Radley Balko has a shocking account of how Steven Hayne cornered the autopsy market in Mississippi. During his years, he’s testified that a skeletonized woman was strangled (even though there was no muscle tissue to make that determination), testified that two people’s hands were on a gun from the bullet wound, and performed 1,800 autopsies per year (the National Association of Medical Examiners (NAME) says a single medical examiner should perform no more than 250 autopsies per year and will not accredit a practice with more than 325 annually).
Even worse, there’s a man on death row because of his testimony.
Consider Jeffrey Havard, convicted in 2002 of killing his then-girlfriend’s six-month-old daughter. Havard claims he was bathing the child when she slipped from his hands and hit her head on the toilet. But Hayne testified at Havard’s trial that bruises, scratches, and cranial bleeding indicated a case of shaken baby syndrome. Hayne also testified that the child’s anus was dilated, indicating sexual abuse.
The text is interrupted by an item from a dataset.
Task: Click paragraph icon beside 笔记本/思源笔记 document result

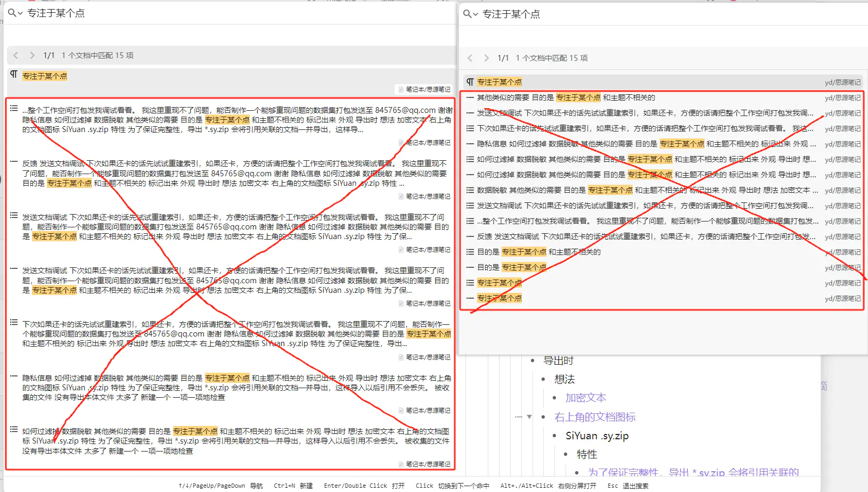Action: [x=14, y=75]

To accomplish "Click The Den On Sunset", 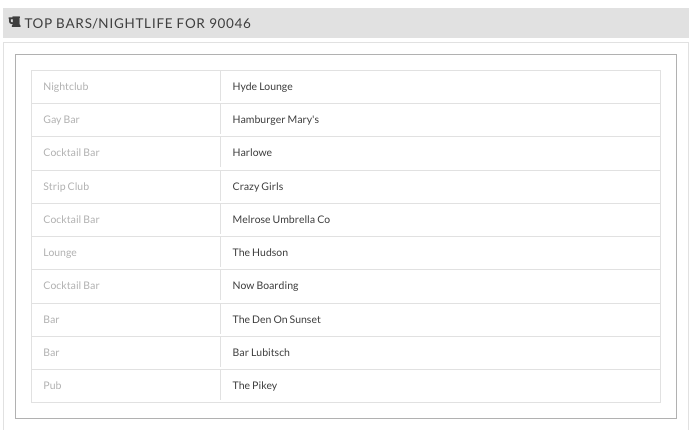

The DNA evidence was inconclusive: Havard’s DNA was not found on the baby, but both his DNA and hers were found on a sheet from the bed where she had gone to sleep that night, which was also the bed Havard shared with his girlfriend.
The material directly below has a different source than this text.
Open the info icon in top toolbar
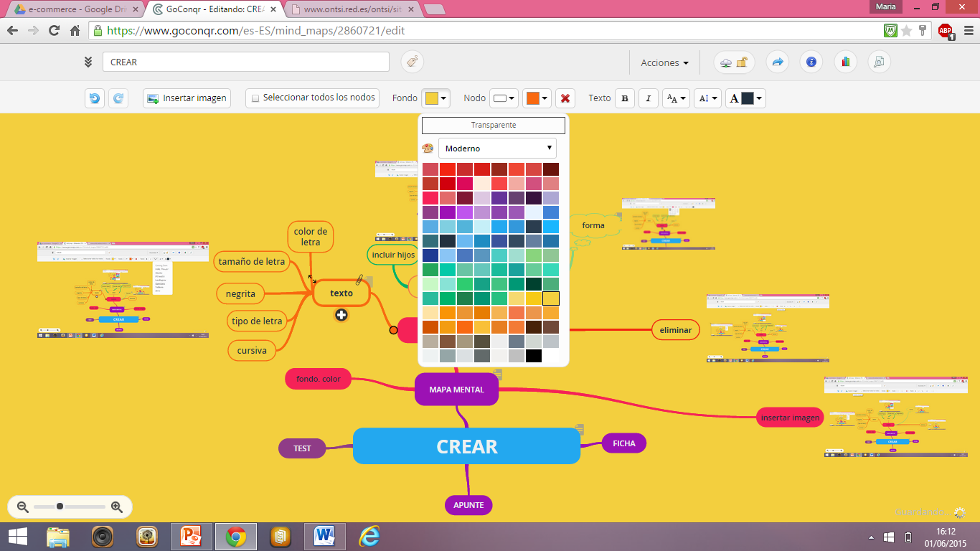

Because there were no witnesses to the incident, the evidence of sexual abuse was key to securing Havard’s conviction and death sentence; the charge was “murder in the commission of sexual battery.” Havard, who had no money, was assigned a public defender. His lawyer was suspicious of Hayne’s conclusions and at trial asked the court for funds to hire an independent pathologist to review Hayne’s findings. The judge refused, ruling that Hayne, the prosecution’s witness, was qualified and sufficient.
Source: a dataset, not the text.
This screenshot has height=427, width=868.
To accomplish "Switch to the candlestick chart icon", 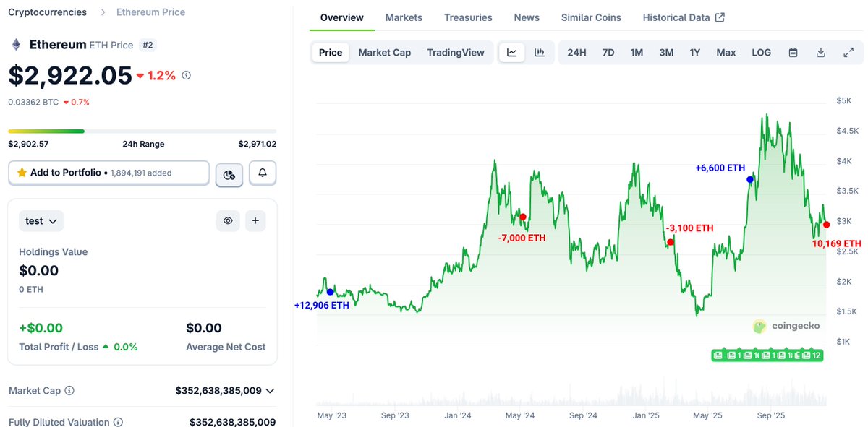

After Havard was convicted, attorneys from Mississippi’s post-conviction relief office, which represents indigent defendants in their appeals, were able to get James Lauridson, Alabama’s former state medical examiner, to review Hayne’s work in the Havard case. According to an affidavit he filed with the Mississippi Supreme Court in 2004, Lauridson found significant problems with Hayne’s testimony. Most notably, factors not related to abuse—e.g., rigor mortis—can often cause the anus to dilate after death.
In February 2006 the Mississippi State Supreme Court nevertheless upheld Havard’s conviction. It refused even to consider Lauridson’s review of Hayne’s work, ruling that any expert testimony refuting Hayne’s conclusions had to have been introduced at trial. Havard’s attorney had tried to do that, of course, but the trial judge denied him the necessary money.
This is why being a public defender is such an important job. The PD is the only person who has the opportunity to stop a wrongful conviction before it happens.